Work instructions: Within the records below, reproduce without change the lines from the line that has "Save the Data expression with disk icon" through the line that has "890x1054 pixels.", and only those.

Saved data entries:
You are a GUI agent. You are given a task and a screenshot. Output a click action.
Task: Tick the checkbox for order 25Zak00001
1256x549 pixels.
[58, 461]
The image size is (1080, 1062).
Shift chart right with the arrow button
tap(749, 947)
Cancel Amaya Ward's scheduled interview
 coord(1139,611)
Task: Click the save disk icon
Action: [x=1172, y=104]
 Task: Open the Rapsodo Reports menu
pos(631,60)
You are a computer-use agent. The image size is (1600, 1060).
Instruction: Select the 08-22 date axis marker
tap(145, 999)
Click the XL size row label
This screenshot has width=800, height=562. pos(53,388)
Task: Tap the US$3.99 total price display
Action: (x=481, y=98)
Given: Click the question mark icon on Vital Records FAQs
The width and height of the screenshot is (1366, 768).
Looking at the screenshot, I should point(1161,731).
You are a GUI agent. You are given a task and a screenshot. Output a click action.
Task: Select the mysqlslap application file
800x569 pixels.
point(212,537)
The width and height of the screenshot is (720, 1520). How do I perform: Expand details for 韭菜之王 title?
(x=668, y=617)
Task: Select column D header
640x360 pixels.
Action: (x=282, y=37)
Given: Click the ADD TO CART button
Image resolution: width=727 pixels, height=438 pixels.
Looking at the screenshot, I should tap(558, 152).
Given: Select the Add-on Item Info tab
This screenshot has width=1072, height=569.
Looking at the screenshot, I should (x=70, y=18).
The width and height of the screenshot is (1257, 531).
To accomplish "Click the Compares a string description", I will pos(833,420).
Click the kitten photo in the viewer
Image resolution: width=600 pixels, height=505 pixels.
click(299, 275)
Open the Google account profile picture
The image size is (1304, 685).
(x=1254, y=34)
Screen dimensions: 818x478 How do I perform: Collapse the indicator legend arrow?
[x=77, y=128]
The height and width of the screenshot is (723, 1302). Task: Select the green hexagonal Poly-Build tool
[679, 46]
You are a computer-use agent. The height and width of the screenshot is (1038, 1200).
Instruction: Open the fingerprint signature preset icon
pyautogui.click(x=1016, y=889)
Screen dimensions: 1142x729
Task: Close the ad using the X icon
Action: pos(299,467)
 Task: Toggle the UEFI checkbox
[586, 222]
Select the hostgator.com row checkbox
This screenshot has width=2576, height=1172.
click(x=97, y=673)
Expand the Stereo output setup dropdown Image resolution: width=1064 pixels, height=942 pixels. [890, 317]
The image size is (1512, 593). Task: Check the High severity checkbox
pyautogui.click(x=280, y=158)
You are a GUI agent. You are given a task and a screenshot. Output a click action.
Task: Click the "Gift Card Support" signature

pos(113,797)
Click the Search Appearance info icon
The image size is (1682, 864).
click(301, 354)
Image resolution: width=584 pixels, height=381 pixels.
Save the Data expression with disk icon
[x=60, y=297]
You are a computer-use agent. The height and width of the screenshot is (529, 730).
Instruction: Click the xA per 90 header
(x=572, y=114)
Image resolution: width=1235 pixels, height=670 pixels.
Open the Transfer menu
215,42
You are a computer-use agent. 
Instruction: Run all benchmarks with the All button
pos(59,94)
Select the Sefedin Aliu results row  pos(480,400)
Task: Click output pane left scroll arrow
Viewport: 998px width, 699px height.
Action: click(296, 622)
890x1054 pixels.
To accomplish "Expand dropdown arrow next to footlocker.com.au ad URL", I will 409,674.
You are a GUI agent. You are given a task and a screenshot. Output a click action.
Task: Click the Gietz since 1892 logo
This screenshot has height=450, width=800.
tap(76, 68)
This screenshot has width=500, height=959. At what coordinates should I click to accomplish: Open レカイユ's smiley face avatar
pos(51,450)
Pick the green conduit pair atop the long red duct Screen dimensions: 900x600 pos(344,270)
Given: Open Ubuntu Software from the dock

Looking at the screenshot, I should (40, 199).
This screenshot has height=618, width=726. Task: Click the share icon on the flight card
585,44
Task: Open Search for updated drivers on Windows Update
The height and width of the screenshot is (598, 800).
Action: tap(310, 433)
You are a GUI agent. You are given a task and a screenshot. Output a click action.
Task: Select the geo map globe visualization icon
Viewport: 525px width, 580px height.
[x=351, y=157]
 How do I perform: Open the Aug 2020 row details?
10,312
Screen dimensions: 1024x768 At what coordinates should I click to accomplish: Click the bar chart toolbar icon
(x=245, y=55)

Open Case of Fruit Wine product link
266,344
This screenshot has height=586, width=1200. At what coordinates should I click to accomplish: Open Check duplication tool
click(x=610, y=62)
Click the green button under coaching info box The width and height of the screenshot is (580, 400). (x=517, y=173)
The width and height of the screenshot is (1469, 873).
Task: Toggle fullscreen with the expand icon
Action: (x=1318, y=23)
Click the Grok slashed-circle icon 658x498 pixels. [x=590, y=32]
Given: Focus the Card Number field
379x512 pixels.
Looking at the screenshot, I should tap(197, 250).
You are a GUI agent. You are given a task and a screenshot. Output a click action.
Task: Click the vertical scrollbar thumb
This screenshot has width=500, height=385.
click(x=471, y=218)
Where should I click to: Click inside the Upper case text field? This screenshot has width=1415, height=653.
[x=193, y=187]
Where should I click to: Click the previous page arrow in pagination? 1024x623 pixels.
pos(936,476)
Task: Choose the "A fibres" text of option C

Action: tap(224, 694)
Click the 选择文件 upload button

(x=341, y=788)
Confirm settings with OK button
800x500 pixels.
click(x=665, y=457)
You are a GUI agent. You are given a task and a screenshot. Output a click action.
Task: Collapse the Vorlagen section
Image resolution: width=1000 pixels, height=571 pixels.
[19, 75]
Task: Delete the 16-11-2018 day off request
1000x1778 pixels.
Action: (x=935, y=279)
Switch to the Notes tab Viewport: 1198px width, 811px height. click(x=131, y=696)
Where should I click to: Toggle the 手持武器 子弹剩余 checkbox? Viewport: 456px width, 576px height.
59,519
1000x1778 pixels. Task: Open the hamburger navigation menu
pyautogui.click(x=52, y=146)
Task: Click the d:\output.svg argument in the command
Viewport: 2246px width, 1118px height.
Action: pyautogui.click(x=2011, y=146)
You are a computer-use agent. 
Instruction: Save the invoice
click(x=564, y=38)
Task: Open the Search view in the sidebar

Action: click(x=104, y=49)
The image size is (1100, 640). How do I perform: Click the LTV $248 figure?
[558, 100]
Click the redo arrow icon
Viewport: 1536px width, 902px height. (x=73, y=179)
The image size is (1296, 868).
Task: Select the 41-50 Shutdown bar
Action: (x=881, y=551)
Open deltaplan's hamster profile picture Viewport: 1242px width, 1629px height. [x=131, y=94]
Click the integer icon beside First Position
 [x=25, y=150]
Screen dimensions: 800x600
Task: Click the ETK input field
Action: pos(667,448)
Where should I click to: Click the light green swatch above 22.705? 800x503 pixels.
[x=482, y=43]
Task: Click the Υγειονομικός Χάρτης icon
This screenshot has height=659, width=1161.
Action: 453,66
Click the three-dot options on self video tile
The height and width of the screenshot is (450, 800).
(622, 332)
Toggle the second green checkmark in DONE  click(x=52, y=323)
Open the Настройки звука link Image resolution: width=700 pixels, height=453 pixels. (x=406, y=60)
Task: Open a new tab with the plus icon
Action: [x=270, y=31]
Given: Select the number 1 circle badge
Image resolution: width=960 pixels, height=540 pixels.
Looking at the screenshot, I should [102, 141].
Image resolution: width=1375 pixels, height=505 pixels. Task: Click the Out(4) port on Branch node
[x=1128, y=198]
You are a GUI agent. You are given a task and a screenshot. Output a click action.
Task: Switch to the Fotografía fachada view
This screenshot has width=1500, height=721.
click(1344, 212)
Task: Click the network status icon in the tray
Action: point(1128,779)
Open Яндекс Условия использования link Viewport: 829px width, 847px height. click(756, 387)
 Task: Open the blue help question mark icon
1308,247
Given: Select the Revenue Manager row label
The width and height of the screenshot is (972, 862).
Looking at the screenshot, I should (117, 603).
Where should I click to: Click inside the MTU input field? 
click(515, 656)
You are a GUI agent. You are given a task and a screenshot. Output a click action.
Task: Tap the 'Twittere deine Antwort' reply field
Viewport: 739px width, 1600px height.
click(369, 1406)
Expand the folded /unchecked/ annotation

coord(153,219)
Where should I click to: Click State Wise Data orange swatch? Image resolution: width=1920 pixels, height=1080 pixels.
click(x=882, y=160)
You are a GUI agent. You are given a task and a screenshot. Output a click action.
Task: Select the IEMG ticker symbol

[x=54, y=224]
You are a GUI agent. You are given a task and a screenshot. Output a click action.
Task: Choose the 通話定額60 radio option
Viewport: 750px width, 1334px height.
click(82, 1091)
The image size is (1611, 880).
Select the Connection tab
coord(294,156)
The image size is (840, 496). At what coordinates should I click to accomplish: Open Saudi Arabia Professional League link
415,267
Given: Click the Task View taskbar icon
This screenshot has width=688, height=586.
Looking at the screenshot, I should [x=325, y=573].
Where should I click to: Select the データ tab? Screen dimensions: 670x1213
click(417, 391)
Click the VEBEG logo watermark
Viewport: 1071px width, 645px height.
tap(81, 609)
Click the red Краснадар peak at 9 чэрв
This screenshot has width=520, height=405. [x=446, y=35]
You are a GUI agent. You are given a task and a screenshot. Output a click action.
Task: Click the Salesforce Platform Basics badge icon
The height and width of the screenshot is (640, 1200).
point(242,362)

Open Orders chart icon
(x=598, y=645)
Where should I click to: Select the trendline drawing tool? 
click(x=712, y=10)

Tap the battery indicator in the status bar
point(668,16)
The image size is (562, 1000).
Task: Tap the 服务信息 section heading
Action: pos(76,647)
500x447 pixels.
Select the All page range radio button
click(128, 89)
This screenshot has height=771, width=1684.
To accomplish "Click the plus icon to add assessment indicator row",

Solved problem:
Save the Data expression with disk icon
[x=60, y=297]
You are a computer-use agent. The height and width of the screenshot is (529, 730).
Instruction: Click the xA per 90 header
(x=572, y=114)
Image resolution: width=1235 pixels, height=670 pixels.
Open the Transfer menu
215,42
You are a computer-use agent. 
Instruction: Run all benchmarks with the All button
pos(59,94)
Select the Sefedin Aliu results row  pos(480,400)
Task: Click output pane left scroll arrow
Viewport: 998px width, 699px height.
Action: click(296, 622)
890x1054 pixels.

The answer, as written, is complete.